■ EXTRACT PROVIDED
%%
When to Drop a Bad Book

I have trouble quitting. I always have, always will and I’m glad I do. But that makes it hard to discard even the worst books before I flip the last page. I’m currently about halfway through a SciFy novel by an unknown author and I simply am not enjoying it. The plot is engaging but I’m not excited to sit down with the book. Every time I pick it up, I think, Okay, let’s get through this so I can read something else.old book

Life is short and there are millions of books I will never get the chance to read in my lifetime, so why am I still reading this weak  SciFy novel?

I’m hesitant to put it down because I know there is something I can learn from it. Besides the fact that the book is way more detailed than I prefer, I can’t put my finger on a good reason for my dislike for the book. I keep going down the list of things I typically pick on in fiction: weak and inconsistent characters, too quick and convenient of a plot, bad writing, ect. Although the writing is not excellent, it is better some YA novels I’ve read lately. The author lays everything out a bit too cleanly (often more wordy than necessary) but the plot keeps moving forward at a good pace. The characters are round and unique but they’re not capturing my attention. The SciFi aspects are strange and working well with the story but the world as a whole doesn’t make sense to me.
%%
(Rows showing where targets appear)
%%
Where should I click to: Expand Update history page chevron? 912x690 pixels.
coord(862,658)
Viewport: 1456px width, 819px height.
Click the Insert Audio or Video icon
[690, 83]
%%
■ TASKS
1) In the post about quitting a bad book, edit the stretch from "I’m hesitant to" through "sense to me." so that "storyline" replaces "plot".
2) Pick up the post about quitting a bad book after its final sentence and keep writing it.
The listing is separate material and has no connection to the post about quitting a bad book.

■ ANSWERS FOR THE EXERCISE
1)
I’m hesitant to put it down because I know there is something I can learn from it. Besides the fact that the book is way more detailed than I prefer, I can’t put my finger on a good reason for my dislike for the book. I keep going down the list of things I typically pick on in fiction: weak and inconsistent characters, too quick and convenient of a storyline, bad writing, ect. Although the writing is not excellent, it is better some YA novels I’ve read lately. The author lays everything out a bit too cleanly (often more wordy than necessary) but the storyline keeps moving forward at a good pace. The characters are round and unique but they’re not capturing my attention. The SciFi aspects are strange and working well with the story but the world as a whole doesn’t make sense to me.

2)
I read for two reasons: 1) because I enjoy it and 2) because I want to absorb as much as possible to improve my own writing. If I toss this book aside, I won’t learn what not to do in my own writing.

So I guess the answer for when to put down a bad book, is once I’ve learned something from it.

 

How quickly do you toss a book out that is not capturing your attention?

Have you come across this dilemma lately? What did you do?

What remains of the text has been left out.